**Texte fourni**
╔══

Quand on y réfléchit, aimer toute la vie la même personne peut sembler une vraie folie ! Vivre ensemble au quotidien passe nécessairement par des crises. Interrogeons-nous : quelle est mon attitude face au conflit ?
PAR AGNÈS REYNAUD – PROPOS RECUEILLIS PAR ALEXANDRE MEYER
Agnès Reynaud est chef de projet Amour & Vérité. Pour en savoir plus : https://www.emmanuel.info/nos-missions/amour-et-verite/
Et si les désaccords étaient signes de bonnes santé, de liberté d’expression, d’occasion d’aller plus profondément dans le dialogue ? De nombreux couples témoignent que vivre des crises surmontées par le pardon fut pour eux l’un des secrets de longévité de leur amour.
D’OÙ VIENNENTLES CONFLITS ?
En préambule, rappelons que le conflit n’a pas de signification morale, il est neutre. Il révèle une difficulté dans notre relation. Où en sommes-nous dans la manière dont nous le gérons ? Laissons-nous libre cours à notre agressivité, notre méchanceté, au repli sur soi, à la violence qui blesse ? Nous sommes des êtres imparfaits, limités et blessés dans notre capacité à aimer. Il nous faut apprendre à reconnaître que l’orgueil, l’égoïsme, la colère, la jalousie et la paresse qui nous habitent sont des obstacles pour aimer. « Je ne fais pas le bien que je voudrais, mais je commets le mal que je ne voudrais pas » dit justement saint Paul (Rm 7, 19).

╚══

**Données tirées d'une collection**
╔══

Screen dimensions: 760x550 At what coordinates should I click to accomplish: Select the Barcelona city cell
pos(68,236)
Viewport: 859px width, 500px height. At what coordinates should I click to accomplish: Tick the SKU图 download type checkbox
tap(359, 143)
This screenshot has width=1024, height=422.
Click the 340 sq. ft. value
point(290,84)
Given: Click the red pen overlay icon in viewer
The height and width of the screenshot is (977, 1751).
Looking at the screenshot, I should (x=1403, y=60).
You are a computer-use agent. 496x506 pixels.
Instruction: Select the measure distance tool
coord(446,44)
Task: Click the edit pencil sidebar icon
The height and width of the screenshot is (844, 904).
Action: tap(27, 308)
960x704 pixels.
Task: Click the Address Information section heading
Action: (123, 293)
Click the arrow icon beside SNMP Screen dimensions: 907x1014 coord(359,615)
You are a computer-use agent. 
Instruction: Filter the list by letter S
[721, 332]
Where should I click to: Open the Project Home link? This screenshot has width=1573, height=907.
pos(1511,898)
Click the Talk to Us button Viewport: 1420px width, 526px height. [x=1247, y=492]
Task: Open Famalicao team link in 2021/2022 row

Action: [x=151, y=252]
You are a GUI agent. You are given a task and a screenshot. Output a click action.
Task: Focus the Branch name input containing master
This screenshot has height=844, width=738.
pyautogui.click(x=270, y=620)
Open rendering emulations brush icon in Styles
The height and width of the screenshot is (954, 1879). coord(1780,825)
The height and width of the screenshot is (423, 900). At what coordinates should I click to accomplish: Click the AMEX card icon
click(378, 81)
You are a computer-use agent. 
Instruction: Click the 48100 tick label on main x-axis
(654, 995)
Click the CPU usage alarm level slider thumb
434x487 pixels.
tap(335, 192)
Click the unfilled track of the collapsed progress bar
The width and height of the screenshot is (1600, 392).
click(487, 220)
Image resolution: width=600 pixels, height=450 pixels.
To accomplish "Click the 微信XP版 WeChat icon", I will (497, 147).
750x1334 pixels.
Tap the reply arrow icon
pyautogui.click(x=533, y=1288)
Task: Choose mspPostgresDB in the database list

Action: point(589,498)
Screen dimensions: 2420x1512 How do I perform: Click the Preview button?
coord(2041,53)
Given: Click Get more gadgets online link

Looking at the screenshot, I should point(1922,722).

╚══

**Travail demandé**
Rédigez la suite du texte sur les conflits dans le couple, à partir de sa dernière phrase.

**Réponse**
Les conflits prennent leur source dans :
1. Des conflits larvés que l’on n’a pas cherché à résoudre et qui dégénèrent en dispute. On s’enferme dans un silence douloureux, on s’abîme dans la colère en pensant que le temps fera son œuvre. La rancœur s’installe, le cœur s’endurcit. Par exemple, des indélicatesses au quotidien, la répétition de mots durs, les manques d’attention à l’autre fragilisent le lien. Toutes ces petites choses du quotidien sont d’autant plus destructrices qu’elles semblent insignifiantes : ne plus se dire bonjour le matin ou le soir, ne plus proposer de rendre un service pour la vie domestique, etc.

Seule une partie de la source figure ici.